Amazon EC2 is providing what they call “Cluster GPU Instances”:  An instance in the Amazon cloud that provides you with the power of two NVIDIA Tesla “Fermi” M2050 GPUs. The exact specifications look like this:
22 GB of memory
33.5 EC2 Compute Units (2 x Intel Xeon X5570, quad-core “Nehalem” architecture)
2 x NVIDIA Tesla “Fermi” M2050 GPUs
1690 GB of instance storage
64-bit platform
I/O Performance: Very High (10 Gigabit Ethernet)
API name: cg1.4xlarge
GPUs are known to be the best hardware accelerator for cracking passwords, so I decided to give it a try: How fast can this instance type be used to crack SHA1 hashes?
Using the CUDA-Multiforce, I was able to crack all hashes from this file with a password length from 1-6 in only 49 Minutes (1 hour costs 2.10$ by the way.):
Compute done: Reference time 2950.1 seconds
Stepping rate: 249.2M MD4/s
Search rate: 3488.4M NTLM/s
This just shows one more time that SHA1 for password hashing is deprecated – You really don’t want to use it anymore! Instead, use something like scrypt or PBKDF2! Just imagine a whole cluster of these machines (which is now easily available to anybody thanks to Amazon) cracking passwords for you. Pretty comfortable, large-scale password cracking for everybody!
Some more details:
If I find the time, I’ll write a tool which uses the AWS-API to launch on-demand password-cracking instances with a preconfigured AMI. Stay tuned either via RSS or via Twitter.

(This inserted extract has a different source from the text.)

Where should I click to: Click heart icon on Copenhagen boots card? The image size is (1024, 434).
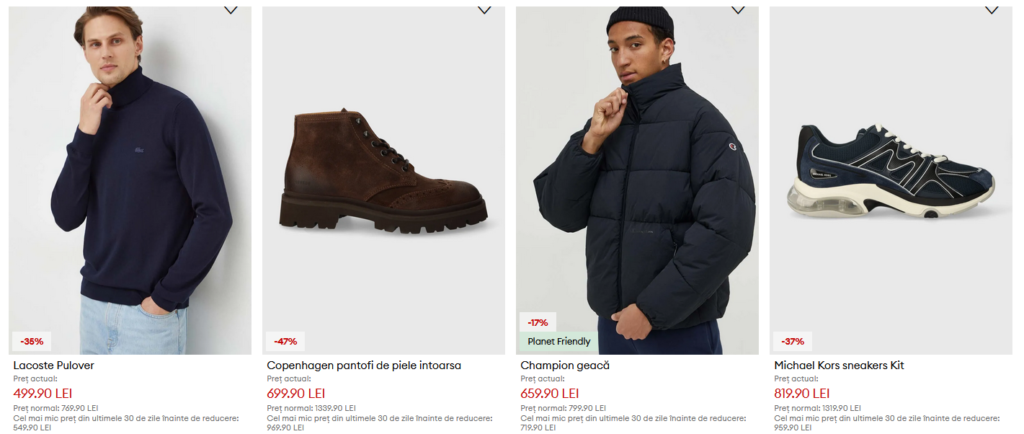pyautogui.click(x=484, y=10)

Installation Instructions:
I used the “Cluster Instances HVM CentOS 5.5 (AMI Id: ami-aa30c7c3)” machine image as provided by Amazon — I chose this because it was the only image with CUDA support built in — and selected “Cluster GPU (cg1.4xlarge, 22GB)” as the instance type. After launching the instance and SSHing into it, you can continue by installing the cracker:
I decided to install the “CUDA-Multiforcer” in version 0.7, as it’s the latest version of which the source is available. To compile it, you first need to download the “GPU Computing SDK code samples“:
# wget  http://developer.download.nvidia.com/compute/cuda/3_2/sdk/gpucomputingsdk_3.2.12_linux.run
# chmod +x gpucomputingsdk_3.2.12_linux.run
# ./gpucomputingsdk_3.2.12_linux.run
(Just press enter when asked for the installation directory and the CUDA directory.)
Now we need to install the g++ compiler:
# yum install automake autoconf gcc-c++
The next step is compiling the libraries of the SDK samples:
# cd ~/NVIDIA_GPU_Computing_SDK/C/
# make lib/libcutil.so
# make shared/libshrutil.so
Now it’s time to download and compile the CUDA-Multiforcer:
# cd ~/NVIDIA_GPU_Computing_SDK/C/
# wget http://www.cryptohaze.com/releases/CUDA-Multiforcer-src-0.7.tar.bz2 -O src/CUDA-Multiforcer.tar.bz2
# cd src/
# tar xjf CUDA-Multiforcer.tar.bz2
# cd CUDA-Multiforcer-Release/argtable2-9/
# ./configure && make && make install
# cd ../
Since the Makefile of the CUDA-Multiforcer doesn’t work out of the box, we need to open it up and find the line
CCFILES := -largtable2 -lcuda
Replace CCFILES with LINKFLAGS so that the line looks like this:
LINKFLAGS := -largtable2 -lcuda
And type make. If everything worked out, you should have a file ~/NVIDIA_GPU_Computing_SDK/C/bin/linux/release/CUDA-Multiforcer. You can try the Multiforcer by doing something like this:
# export LD_LIBRARY_PATH=/usr/local/lib:$LD_LIBRARY_PATH
# export LD_LIBRARY_PATH=/usr/local/cuda/lib64:$LD_LIBRARY_PATH
# cd ~/NVIDIA_GPU_Computing_SDK/C/src/CUDA-Multiforcer-Release/
# ../../bin/linux/release/CUDA-Multiforcer -h SHA1 -f test_hashes/Hashes-SHA1-Full.txt --min=1 --max=6 -c charsets/charset-upper-lower-numeric-symbol-95.chr
Congratulations, you now have a fully working, CUDA-based hash-cracker running on an Amazon EC2 instance.